Young law students would much rather go for the fancy offices and big salaries of a corporate law firm than a Justice Department cubicle.

When I was a teenager, I had an uncle who would warn me about U.S. colleges being high priced tool factories for the corporations.

The choice of which college or law school to go to wasn’t nearly as important as the choice of what you did with your education.

Education for what? – was the question we were asked.

And it was made clear to us that a decision to work for a corporate law firm or not was a moral choice.

And that’s what is missing.

A moral code and a shaming mechanism to enforce it.

We were told, in effect, – shame on you if you decide to slave away working to undermine the criminal justice system on behalf of Wal-Mart and BP or Massey Energy.

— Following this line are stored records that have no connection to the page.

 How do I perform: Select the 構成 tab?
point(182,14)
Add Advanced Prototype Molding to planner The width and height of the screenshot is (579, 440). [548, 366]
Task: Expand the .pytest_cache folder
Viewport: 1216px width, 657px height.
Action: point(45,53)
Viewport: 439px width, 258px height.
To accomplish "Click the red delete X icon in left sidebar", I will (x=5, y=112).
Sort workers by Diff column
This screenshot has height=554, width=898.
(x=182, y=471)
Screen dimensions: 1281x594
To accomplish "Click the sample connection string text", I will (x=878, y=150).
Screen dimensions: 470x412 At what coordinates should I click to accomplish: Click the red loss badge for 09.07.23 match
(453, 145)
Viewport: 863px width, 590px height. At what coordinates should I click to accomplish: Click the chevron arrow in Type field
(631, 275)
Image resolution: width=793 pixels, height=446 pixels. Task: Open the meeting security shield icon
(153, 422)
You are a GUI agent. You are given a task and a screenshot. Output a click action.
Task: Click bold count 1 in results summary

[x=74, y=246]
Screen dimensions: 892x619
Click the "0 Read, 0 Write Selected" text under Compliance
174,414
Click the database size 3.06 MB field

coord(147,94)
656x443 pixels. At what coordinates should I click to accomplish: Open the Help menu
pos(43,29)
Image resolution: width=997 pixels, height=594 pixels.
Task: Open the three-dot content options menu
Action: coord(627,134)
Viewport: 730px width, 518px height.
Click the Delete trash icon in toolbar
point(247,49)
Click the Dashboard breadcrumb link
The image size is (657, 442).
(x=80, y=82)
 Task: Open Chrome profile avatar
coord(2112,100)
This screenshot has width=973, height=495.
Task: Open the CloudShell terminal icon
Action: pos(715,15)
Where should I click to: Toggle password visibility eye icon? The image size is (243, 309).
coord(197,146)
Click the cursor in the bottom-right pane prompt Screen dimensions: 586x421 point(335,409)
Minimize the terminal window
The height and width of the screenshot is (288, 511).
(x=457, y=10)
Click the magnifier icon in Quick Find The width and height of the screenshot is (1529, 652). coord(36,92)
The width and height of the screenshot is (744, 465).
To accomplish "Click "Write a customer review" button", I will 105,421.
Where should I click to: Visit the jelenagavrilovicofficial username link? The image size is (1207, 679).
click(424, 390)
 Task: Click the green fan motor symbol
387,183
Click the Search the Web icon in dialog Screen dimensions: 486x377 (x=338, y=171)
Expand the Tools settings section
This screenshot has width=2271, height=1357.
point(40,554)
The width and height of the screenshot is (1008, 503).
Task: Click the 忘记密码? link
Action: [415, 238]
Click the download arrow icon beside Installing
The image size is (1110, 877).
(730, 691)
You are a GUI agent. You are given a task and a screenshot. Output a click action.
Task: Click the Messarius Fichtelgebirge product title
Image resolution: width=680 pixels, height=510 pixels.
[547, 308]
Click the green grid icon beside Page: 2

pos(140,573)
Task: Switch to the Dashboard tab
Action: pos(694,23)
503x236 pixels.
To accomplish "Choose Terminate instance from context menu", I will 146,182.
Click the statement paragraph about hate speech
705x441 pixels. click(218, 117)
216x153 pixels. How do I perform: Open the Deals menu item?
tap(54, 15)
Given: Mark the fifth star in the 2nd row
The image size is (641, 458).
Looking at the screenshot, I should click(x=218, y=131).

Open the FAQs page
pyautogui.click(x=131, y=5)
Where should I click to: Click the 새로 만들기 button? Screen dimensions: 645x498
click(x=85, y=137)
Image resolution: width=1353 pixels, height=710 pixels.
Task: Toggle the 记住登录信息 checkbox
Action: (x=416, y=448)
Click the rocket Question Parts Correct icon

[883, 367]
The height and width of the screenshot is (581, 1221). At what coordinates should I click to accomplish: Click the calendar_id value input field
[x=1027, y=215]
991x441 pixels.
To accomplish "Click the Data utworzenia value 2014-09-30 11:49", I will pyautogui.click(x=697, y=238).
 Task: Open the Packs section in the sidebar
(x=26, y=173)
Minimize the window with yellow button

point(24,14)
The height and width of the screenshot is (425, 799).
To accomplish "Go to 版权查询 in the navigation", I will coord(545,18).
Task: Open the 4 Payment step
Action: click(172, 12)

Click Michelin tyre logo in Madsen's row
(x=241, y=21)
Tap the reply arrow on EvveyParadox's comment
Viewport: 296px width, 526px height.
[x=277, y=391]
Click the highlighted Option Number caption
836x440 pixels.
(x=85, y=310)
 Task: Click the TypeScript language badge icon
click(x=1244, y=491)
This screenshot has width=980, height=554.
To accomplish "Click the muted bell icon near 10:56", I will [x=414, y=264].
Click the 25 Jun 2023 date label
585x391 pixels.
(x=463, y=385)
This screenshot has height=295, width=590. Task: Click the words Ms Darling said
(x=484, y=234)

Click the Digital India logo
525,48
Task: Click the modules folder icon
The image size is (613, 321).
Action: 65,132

Sure, every corporation deserves legal representation.

But it doesn’t have to be you.

We must also shame our public officials into securing convictions when convictions are warranted.

To insist on corporate criminal prosecutions in worker death cases where warranted.

To do away with deferred and non prosecution agreements in corporate crime cases.

To demand action where action is due.

It’s shameful that more than three years since the financial crisis crippled the American economy there has not been a single prosecution of a Wall Street firm even though fraud and financial misrepresentations played a significant role in the meltdown.

Even Sixty Minutes pointed this out in December of last year.

But still, nothing.

And before he goes back to Covington & Burling, Eric Holder has to be held to account.

It is shameful that Holder cares more about individual wrongdoing than he does about corporate wrongdoing.

Most importantly, we need to support our local corporate crime police, to bolster their enforcement budgets, to begin to level the playing field between corporate criminals and the police.

(Presented at the Control the Corporation Conference by Russell Mokhiber, April 2, 2012, Center for Study of Responsive Law, Washington, D.C.)